ARRA Legislation Expands Businesses' Obligations Under HIPAA
Included in the economic stimulus legislation that was recently enacted as the American Recovery and Reinvestment Act of 2009 (“ARRA”) are a number of provisions that broaden businesses’ privacy and security obligations under the Health Insurance Portability and Accountability Act (“HIPAA”). Although these measures have not garnered the level of public attention given to many other provisions of ARRA, employers need to be aware of them, as these measures will almost certainly require employers to make important operational changes.
A number of the most significant HIPAA-related provisions included in ARRA are summarized below.
Expansion of “Business Associate” Requirements
Before the passage of ARRA, the HIPAA Privacy and Security Rules (the “HIPAA Rules”), which set forth numerous requirements relating to the handling of protected health information (“PHI”), applied only to “covered entities” such as health plans and health-care providers. Covered entities were required to ensure that outside “business associates” (such as accounting, consulting and data-management firms) that received access to PHI in the course of performing services for covered entities agreed to take appropriate steps to protect such information, but the business associates themselves were not directly subject to the HIPAA Rules.
Now, under ARRA, business associates of covered entities will likewise be covered by the HIPAA Rules.
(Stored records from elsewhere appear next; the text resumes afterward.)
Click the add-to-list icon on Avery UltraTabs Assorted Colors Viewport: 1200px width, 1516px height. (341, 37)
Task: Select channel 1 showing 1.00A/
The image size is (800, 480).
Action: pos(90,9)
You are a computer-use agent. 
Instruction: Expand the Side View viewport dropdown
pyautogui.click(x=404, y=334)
As a result, such businesses will be required to adopt privacy and security policies that are compliant with the statute.
Notably, while most of the amendments to HIPAA imposed by ARRA took effect immediately upon enactment of the legislation, the provisions extending coverage of the HIPAA Rules to business associates do not take effect until February 17, 2010.
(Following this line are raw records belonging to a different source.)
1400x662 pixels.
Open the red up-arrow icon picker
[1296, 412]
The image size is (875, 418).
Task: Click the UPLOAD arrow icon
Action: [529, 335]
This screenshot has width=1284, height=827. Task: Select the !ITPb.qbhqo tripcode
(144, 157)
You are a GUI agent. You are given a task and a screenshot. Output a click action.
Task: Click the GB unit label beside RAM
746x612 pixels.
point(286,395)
Notifications of Security Breaches
Following in the paths of a number of states (including Massachusetts) that recently have enacted data-security laws, ARRA provides that HIPAA-covered entities must notify affected individuals in the event of any security breach with respect to unsecured PHI. In general, “unsecured” PHI refers to information that is not encrypted or otherwise secured in such a manner that an unauthorized person could not read it.
Affected individuals must be notified of such a security breach “without unreasonable delay” and, in any event, within 60 days after discovery of the breach. In addition, a covered entity is required to maintain a log of such breaches for annual submission to the U.S. Department of Health and Human Services (“HHS”). If, however, a breach involves data concerning more than 500 individuals, the covered entity must notify HHS – as well as “prominent media outlets” in the area – at the time the breach is discovered.
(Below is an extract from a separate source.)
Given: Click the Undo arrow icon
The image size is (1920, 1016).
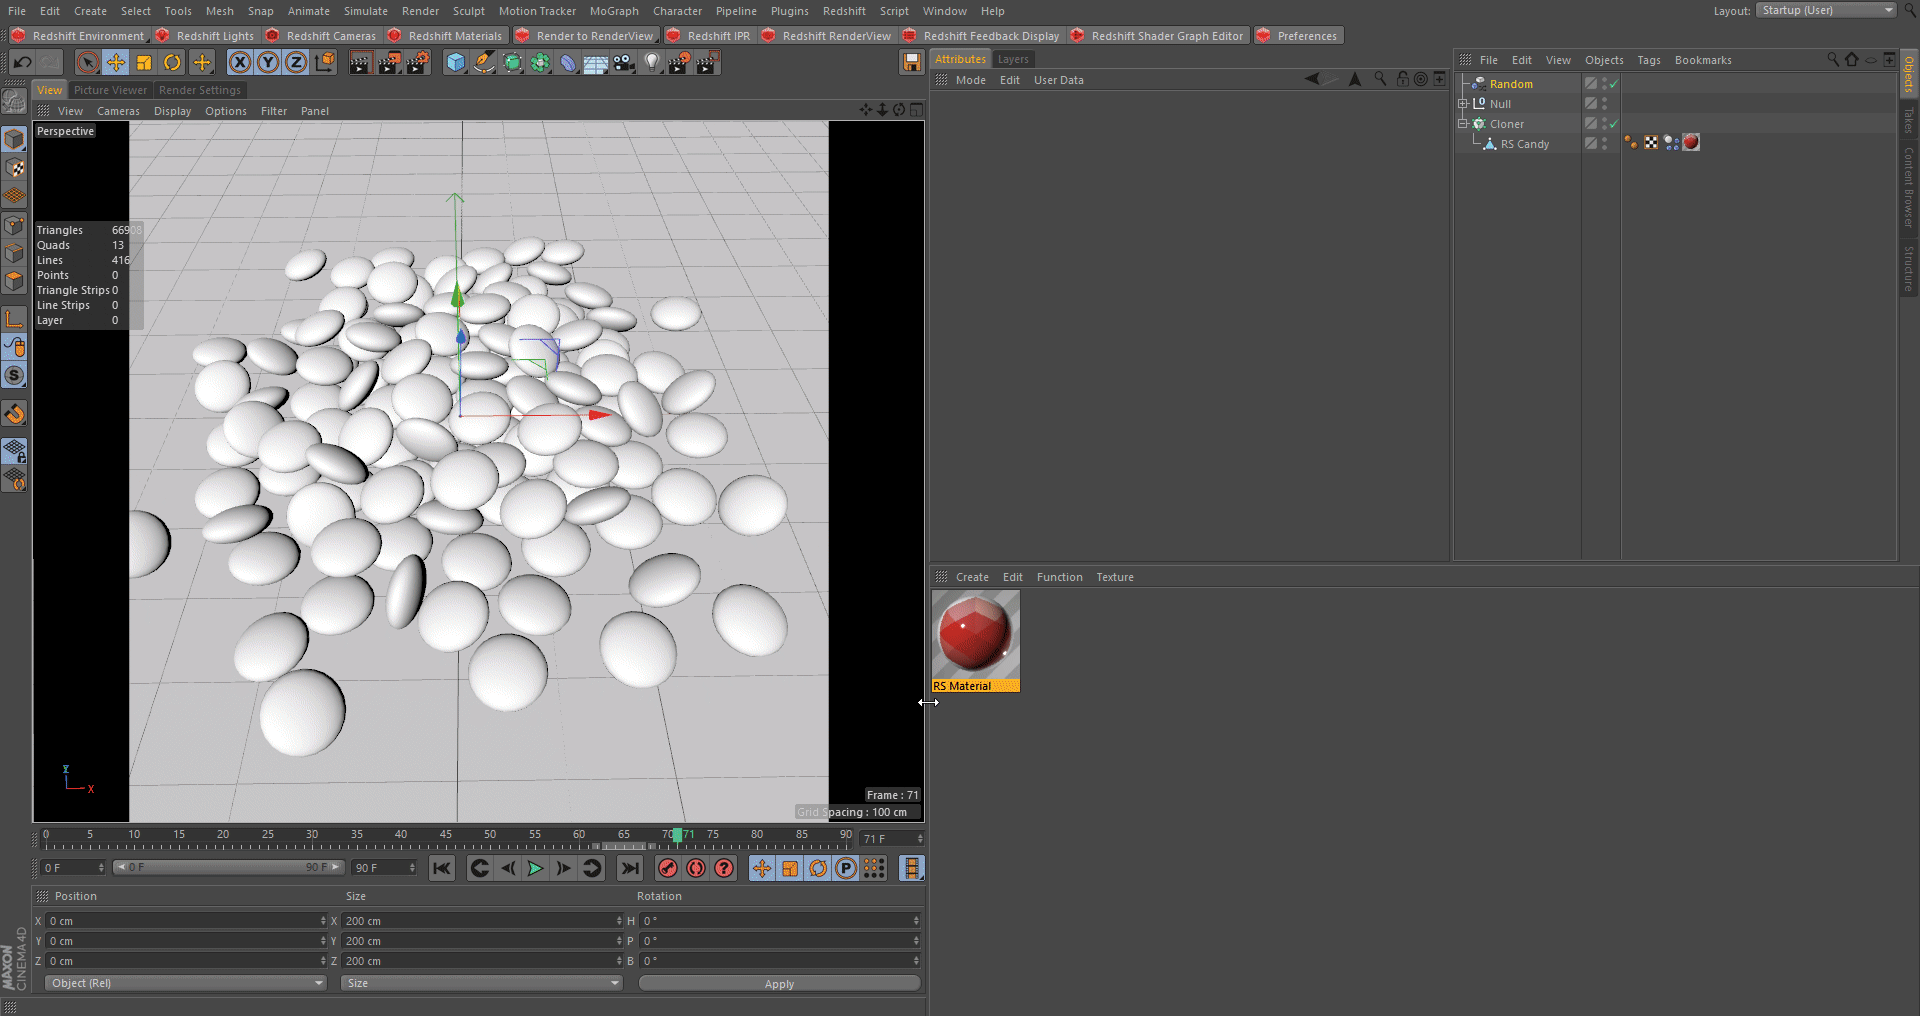Looking at the screenshot, I should [x=22, y=63].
Pursuant to a directive set forth in ARRA, HHS is expected to issue regulations later this year implementing and clarifying these notification requirements.
ARRA also contains provisions expanding individuals’ rights with respect to PHI. In particular, where an individual has fully paid a health-care provider for services on an out-of-pocket basis, the individual is entitled to require that the health-care provider not share PHI concerning the individual with his or her health plan. Previously, while an individual was permitted to make such a request, a health-care provider was not obligated to comply with it.
The new legislation also specifies that individuals may ask to have access to their PHI in electronic form and may direct that it be sent to another person or entity. Further, ARRA provides that a HIPAA-covered entity or business associate may not sell PHI without the specific consent of the person to whom it relates.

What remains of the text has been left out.